SUPPLIED MATERIAL:
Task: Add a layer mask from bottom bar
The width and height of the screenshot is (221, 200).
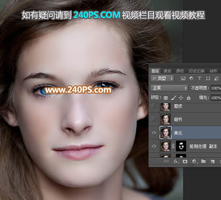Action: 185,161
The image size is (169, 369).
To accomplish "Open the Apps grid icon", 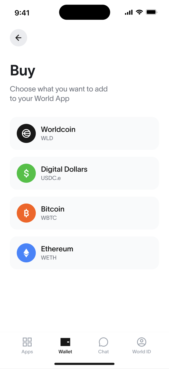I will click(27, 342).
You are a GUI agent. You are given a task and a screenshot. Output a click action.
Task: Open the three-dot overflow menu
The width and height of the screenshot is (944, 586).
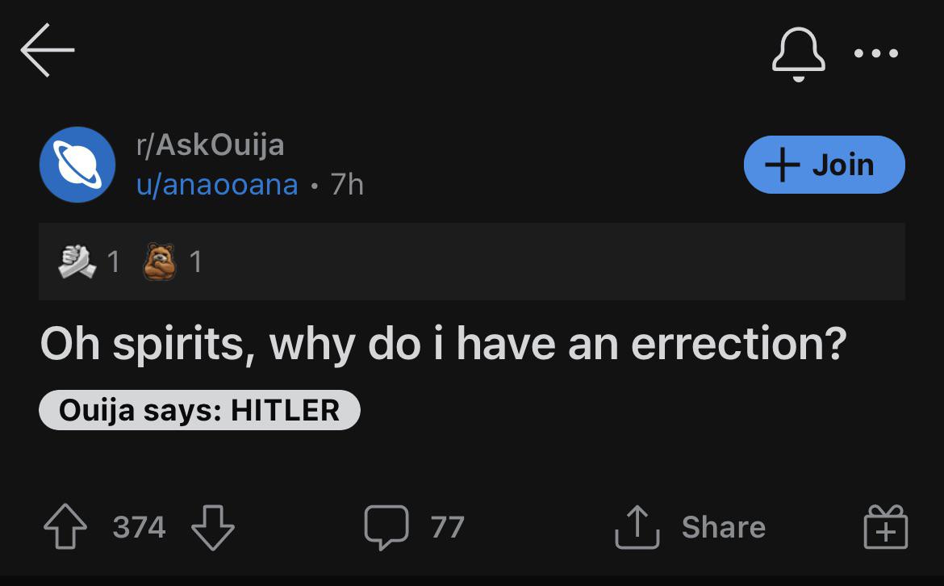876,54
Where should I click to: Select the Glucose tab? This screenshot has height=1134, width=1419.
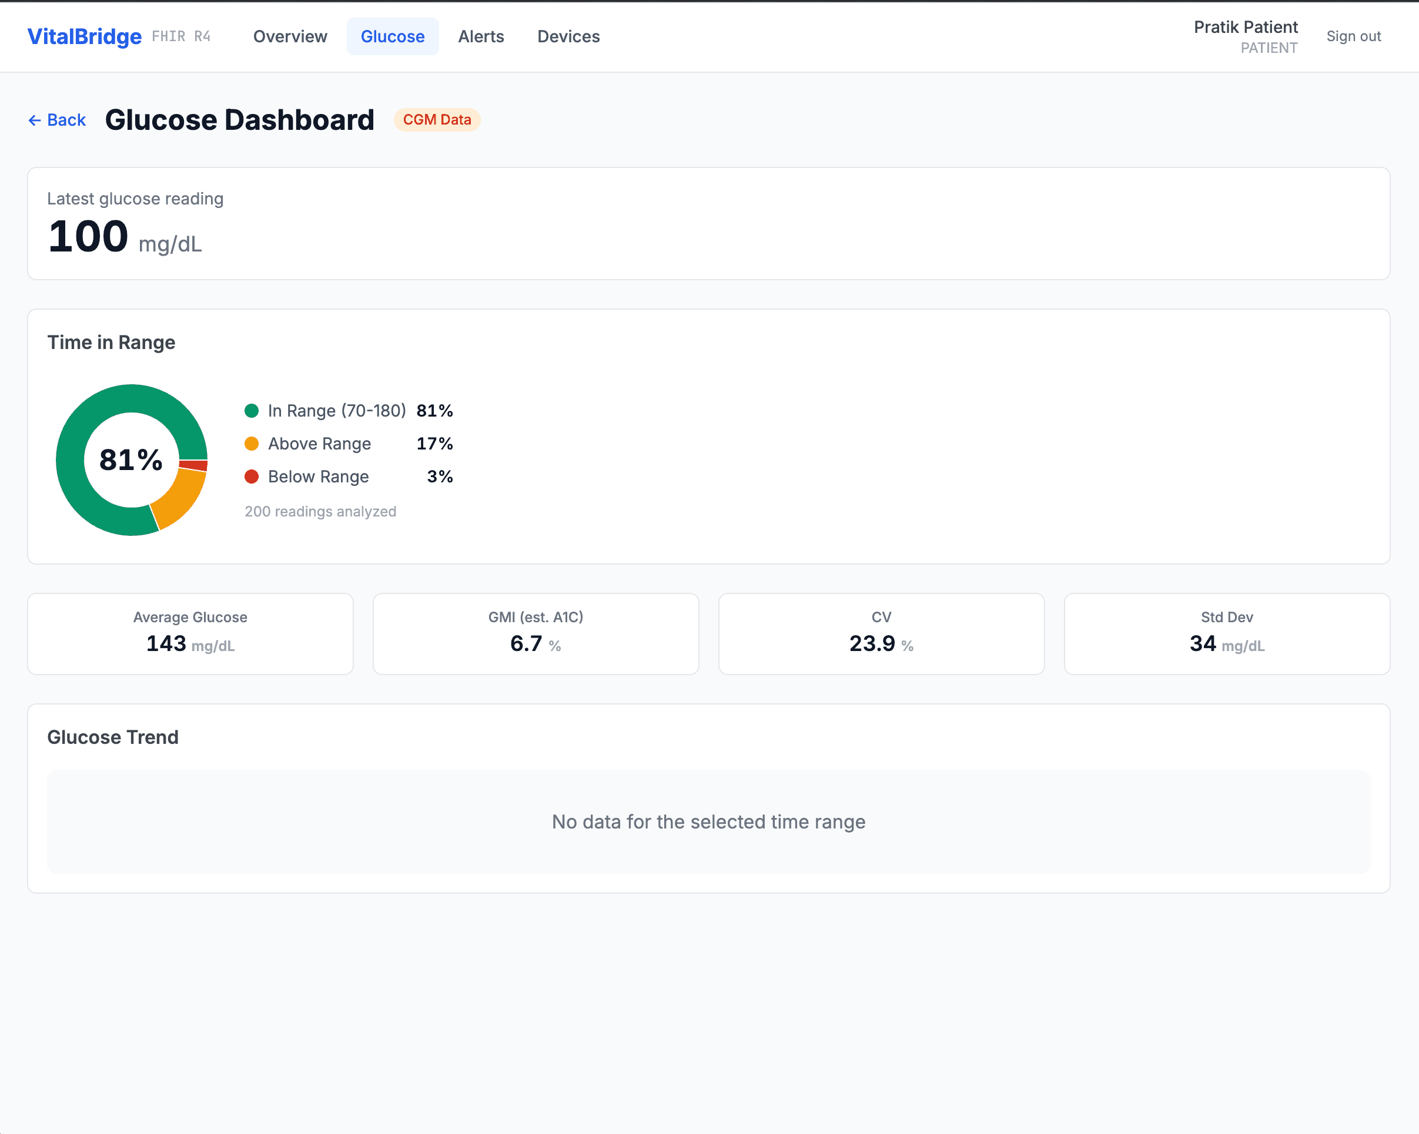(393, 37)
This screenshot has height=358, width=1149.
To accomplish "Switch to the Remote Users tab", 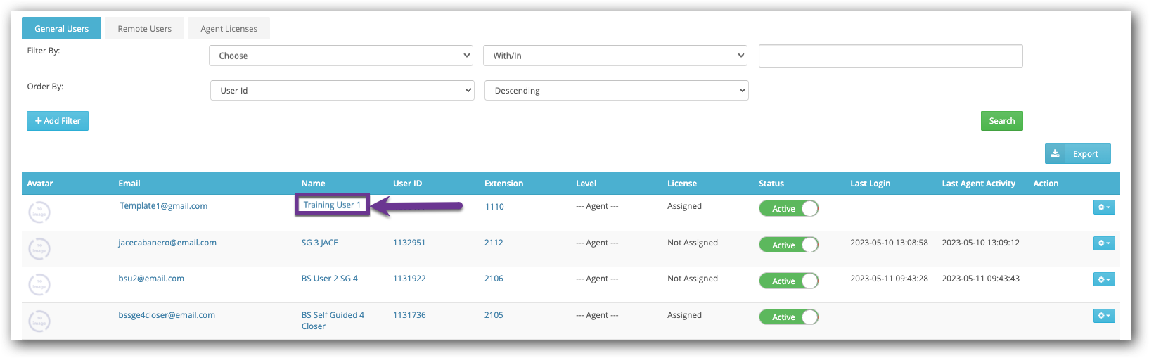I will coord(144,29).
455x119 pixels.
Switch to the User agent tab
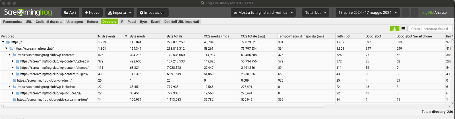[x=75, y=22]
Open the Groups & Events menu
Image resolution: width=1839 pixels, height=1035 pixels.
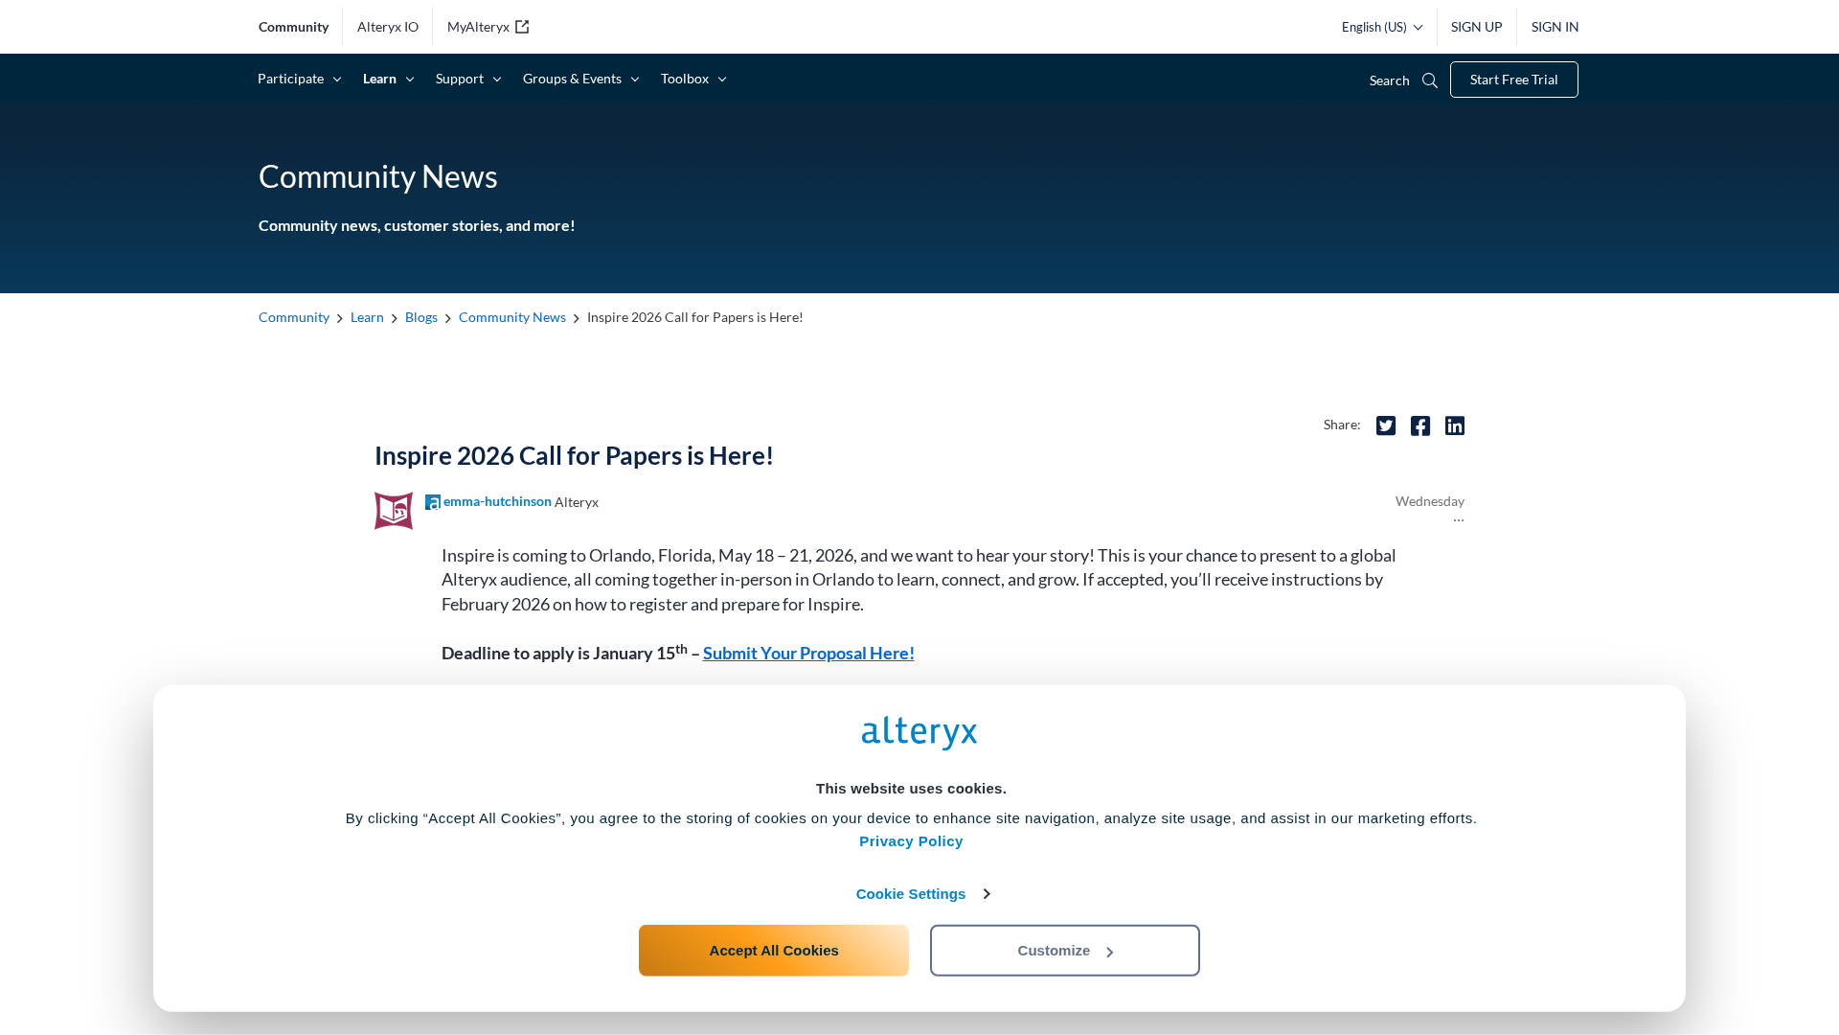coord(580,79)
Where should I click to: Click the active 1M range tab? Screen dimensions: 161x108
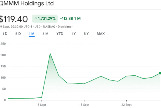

EXERCISE OBJECTIVE:
Rewrite the listing starting at the line that has "455x119 pixels." and ending with the last line of the listing, replacing "User agent" with "Network" and leaving everything else unchanged. Omit the pictures.

EXERCISE RESPONSE:
455x119 pixels.
Switch to the Network tab
[x=75, y=22]
Open the Groups & Events menu
Image resolution: width=1839 pixels, height=1035 pixels.
coord(580,79)
Where should I click to: Click the active 1M range tab? Screen dimensions: 161x108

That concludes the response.